Europe focused on union rather than breaking up banks

Experts may recommend this week that European banks should separate retail banking from their riskier investment arms to make them safer and soften the impact of financial crises.

But European Union regulators are unlikely to pursue such a radical reform at a time when they are trying to build a banking union to underpin the euro currency and the financial sector.

The European Commission asked the group of experts, led by Bank of Finland Governor Erkki Liikanen, to explore a reform of bank structures in the wake of the 2007 global financial crisis.

Making a separation between retail and high-risk businesses such as trading could be among the proposals Liikanen will make on Tuesday to stop crises in investment banking hurting high street banks and the consumers and small businesses who depend on them.

But European policymakers, struggling to contain the regional debt crisis and associated banking troubles, are already working on creating a banking union that would eventually allow euro zone countries to jointly support banks.

This means there would be little time to pursue complicated structural banking changes and Brussels is likely instead to opt for safeguards such as larger capital reserves for risky business.

"I have doubts on what can be done in the short run given the priority of the banking union," said Nicolas Veron, a regulatory expert with think tank Bruegel.

"Europe faces issues of immediate crisis management. Those issues should be front loaded - this includes the (supervision) package as its adoption is the condition for European Stability Mechanism intervention in the banking sector. This should have absolute priority."

One source familiar with the group's work recently said that making a separation between retail banking and high-risk business, dubbed "casino" banking by critics, would be part of the proposals although this could change in the final report as opinions have differed on the committee.

The European Commission, which writes the first draft of all regulation before it goes to the bloc's countries and parliament for approval, will not rush its response.

"I would expect that the Commission will need some time to examine the recommendations, and draw policy conclusions from the report," said one EU official.

Earlier this month, the Commission proposed that the European Central Bank (ECB) take charge of supervising banks in the euro zone, as a first step towards creating this union.

The next step would be for a single fund to be created to close down and settle the debts of failed banks and then a comprehensive scheme to protect savers' deposits would be put in place, both politically complicated steps and a far way off.

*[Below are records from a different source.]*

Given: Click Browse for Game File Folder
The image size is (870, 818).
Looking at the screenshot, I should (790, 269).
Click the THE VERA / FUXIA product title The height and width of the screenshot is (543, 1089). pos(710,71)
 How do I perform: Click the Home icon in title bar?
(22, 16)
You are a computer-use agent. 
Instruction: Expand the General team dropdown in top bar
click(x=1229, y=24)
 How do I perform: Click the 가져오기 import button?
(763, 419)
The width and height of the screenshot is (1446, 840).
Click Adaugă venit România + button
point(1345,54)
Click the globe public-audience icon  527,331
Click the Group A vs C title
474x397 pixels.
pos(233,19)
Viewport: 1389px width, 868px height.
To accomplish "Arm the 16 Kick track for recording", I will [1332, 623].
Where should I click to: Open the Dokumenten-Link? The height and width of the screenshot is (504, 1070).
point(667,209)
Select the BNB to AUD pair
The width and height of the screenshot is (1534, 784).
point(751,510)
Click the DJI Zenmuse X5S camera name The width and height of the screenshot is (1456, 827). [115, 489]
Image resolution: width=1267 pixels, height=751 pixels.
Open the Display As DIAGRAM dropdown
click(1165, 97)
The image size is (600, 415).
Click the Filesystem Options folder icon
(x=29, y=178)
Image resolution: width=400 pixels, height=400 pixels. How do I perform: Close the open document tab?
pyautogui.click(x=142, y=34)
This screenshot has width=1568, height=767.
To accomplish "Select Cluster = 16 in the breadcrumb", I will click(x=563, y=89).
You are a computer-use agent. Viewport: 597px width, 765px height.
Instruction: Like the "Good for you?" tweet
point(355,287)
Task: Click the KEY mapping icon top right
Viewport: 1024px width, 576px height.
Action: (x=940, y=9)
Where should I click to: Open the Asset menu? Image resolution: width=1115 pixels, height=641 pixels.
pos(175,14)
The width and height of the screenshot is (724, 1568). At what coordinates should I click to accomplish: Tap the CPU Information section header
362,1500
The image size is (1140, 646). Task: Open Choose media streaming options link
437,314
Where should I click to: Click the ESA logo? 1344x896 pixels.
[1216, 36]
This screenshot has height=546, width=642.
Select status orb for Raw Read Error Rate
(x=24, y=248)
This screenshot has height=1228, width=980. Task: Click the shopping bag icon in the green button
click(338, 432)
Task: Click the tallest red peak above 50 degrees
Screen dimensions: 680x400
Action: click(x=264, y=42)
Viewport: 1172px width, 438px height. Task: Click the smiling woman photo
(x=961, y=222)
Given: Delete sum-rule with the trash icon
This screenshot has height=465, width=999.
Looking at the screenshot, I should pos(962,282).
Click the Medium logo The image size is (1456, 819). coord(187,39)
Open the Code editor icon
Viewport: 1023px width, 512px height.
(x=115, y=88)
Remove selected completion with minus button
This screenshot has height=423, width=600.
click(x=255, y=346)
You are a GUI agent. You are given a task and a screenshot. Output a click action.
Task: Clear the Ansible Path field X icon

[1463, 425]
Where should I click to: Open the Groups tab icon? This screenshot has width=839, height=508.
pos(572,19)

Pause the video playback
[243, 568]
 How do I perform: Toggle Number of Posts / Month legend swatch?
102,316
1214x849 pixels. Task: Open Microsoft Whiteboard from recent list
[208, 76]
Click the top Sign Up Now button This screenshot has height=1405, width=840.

As well as establishing better control of banks, the union is important because it had been expected to allow the euro zone's rescue fund, the European Stability Mechanism (ESM), to directly inject capital into banks.

SAFEGUARDS

The United States, is pursuing its own structural reforms through the introduction of the Volcker rule, to curb proprietary trading, where banks trade for their own benefit on their own account. Paul Volcker, a former Federal Reserve chairman, had argued against such risks.

Britain chose safeguards for depositors by shielding that part of a bank's business after Royal Bank of Scotland's rush to extend its investment arm resulted in the largest state bailout of the crisis in Europe.

A panel of experts headed by John Vickers, a former chief economist at the Bank of England, recommended that the retail arms of banks be "ring-fenced" by a cushion of extra capital beyond the international norm and with an "independent governance to enforce an arm's length relationship".

The British government has said it will implement his recommendations.

Legally separating investment banking would make it easier for the part of the bank that holds savers' deposits and lend to business to stay open in the event of a crisis, even if other parts of the group go bankrupt, some banking experts say.

It would affect European banks, such as Barclays, Germany's Deutsche Bank or France's BNP Paribas, who combine high street banking alongside riskier trading of stocks, debt and other securities.

But EU officials believe using rules that dictate how much capital banks have to keep to cover the risk of losses or relying on new powers to be granted to the ECB will prove more useful in keeping banks in check in the short term.

Setting aside capital by holding back profits, for example, makes banks less risky for shareholders and host countries.

"One objective (of the report) was to get rid of the implicit guarantee of the taxpayer for banks," said a second person familiar with the committee's work.

Graham Bishop, a consultant on EU regulatory issues, said a scandal over the manipulation of the London interbank offered rate (Libor) would add to pressure to make structural changes.

"There is a feeling that banks have let society down," he said. "Libor is going to further inflame public anger over how banks work."